This painting is typical of the portraits produced by Danish artists of the 1820s and 30s, the size of the canvas, representation of the sitter and execution point to one of less than a handful of artists, so in 2012 we requested an opinion from the Chief Curator, Kasper Monrad, at The National Gallery of Denmark. Below is a copy of his written reply.
The painting style seems close to that of Christian Albrecht Jensen (1792-1870), who painted several portraits of the same type, often with a lively characterization of the sitter. If it is indeed by Jensen, it is not a sketch, but a finished painting. During his own lifetime, he was known-and scolded by the Danish critics! – For his sketchy painting style.

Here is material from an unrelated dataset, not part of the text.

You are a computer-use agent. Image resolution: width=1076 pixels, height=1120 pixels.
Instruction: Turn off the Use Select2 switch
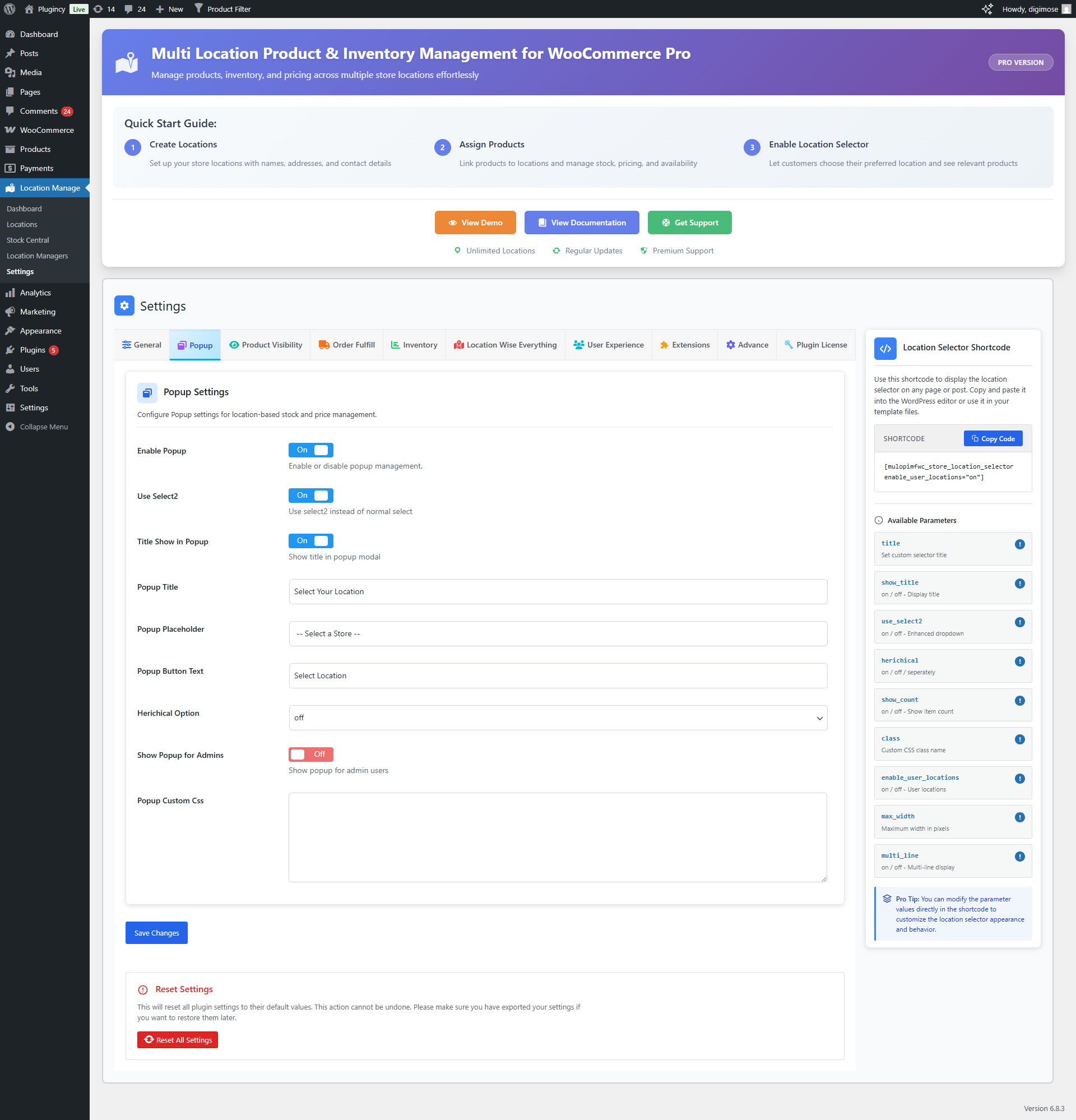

Jensen had several English customers, however, and could be one of the portraits he painted on his trips to England in 1837, 1838, 1839-40, 1843 and 1853.
Former Chief Curator, Kasper Monrad (1952-2018), Statens Museum for Kunst.
Condition: The painting is in excellent condition having benefited from a light clean. The frame has had an old layer of gold paint removed to expose some of the original gilding. Any remaining areas have been re-gilded and aged. The original moulded decoration is intact. All work has been carried out by accredited conservators.
The young lady (seen in our B&W photograph) is wearing a similar necklace to the one in our portrait; the photograph is illustrated in the first volume by Sigurd Schultz: C. A. Jensen. I-II. Copenhagen, 1932. No.124, page 209. Dated 1827.